Our board of directors unanimously recommends that you vote “FOR” the foregoing resolutions.


PROPOSAL NO. 2

APPOINTMENT OF KESSELMAN & KESSELMAN, CERTIFIED PUBLIC ACCOUNTANTS (ISRAEL), AN INDEPENDENT REGISTERED PUBLIC ACCOUNTING FIRM AND A MEMBER FIRM OF PRICEWATERHOUSECOOPERS INTERNATIONAL LIMITED, AS THE COMPANY’S INDEPENDENT AUDITOR UNTIL THE NEXT ANNUAL GENERAL MEETING

Background

The audit committee of the board of directors recommends that the shareholders approve the appointment of Kesselman & Kesselman, Certified Public Accountants (Israel), an independent registered public accounting firm and a member firm of PricewaterhouseCoopers International Limited, as the Company’s independent auditor to audit the consolidated financial statements of the Company for fiscal year 2018, and to serve as its independent auditor until the next annual general meeting. Under our articles of association, our board of directors is authorized to determine the independent auditor’s annual compensation.

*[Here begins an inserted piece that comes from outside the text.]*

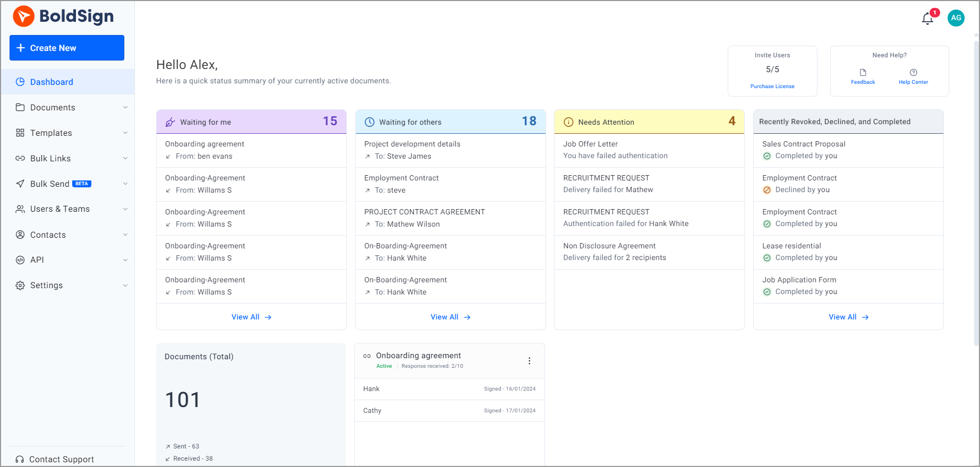Click View All under Waiting for me

251,317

The following table provides information regarding fees billed by Kesselman & Kesselman to us for professional services for the years ended December 31, 2016 and 2017.

 

     Year Ended December 31,  
     2017      2016  

Audit fees (1)

   $ 294,864      $ 172,200  

Audit-related fees (2)

   $ 104,408      $ 43,050  

Tax fees (3)

   $ 5,000      $ 91,544  
  

 

 

    

 

 

 

Total fees

   $ 404,272      $ 306,794  
  

 

 

    

 

 

 

 

(1)  “Audit Fees” are fees for professional services rendered in connection with the audit of our annual financial statements, as well as the review of our interim financial statements.
(2)  “Audit-related fees” are fees for registration statements.
(3)  “Tax Fees” are tax consulting services.

Required Vote

The affirmative vote of the holders of a majority of the ordinary shares represented at the Meeting in person or by proxy and voted thereon (excluding abstentions) is required to approve the resolution set forth below.

Proposed Resolution

It is proposed that at the Meeting the following resolution be adopted:

“RESOLVED, to approve and ratify the reappointment of Kesselman & Kesselman, Certified Public Accountants (Israel), an independent registered public accounting firm and a member firm of PricewaterhouseCoopers International Limited, as the Company’s independent auditor for the year ending December 31, 2018 and until the next annual general meeting of shareholders, and to authorize the board of directors, upon recommendation of the audit committee, to determine the annual compensation of such independent registered accounting firm.”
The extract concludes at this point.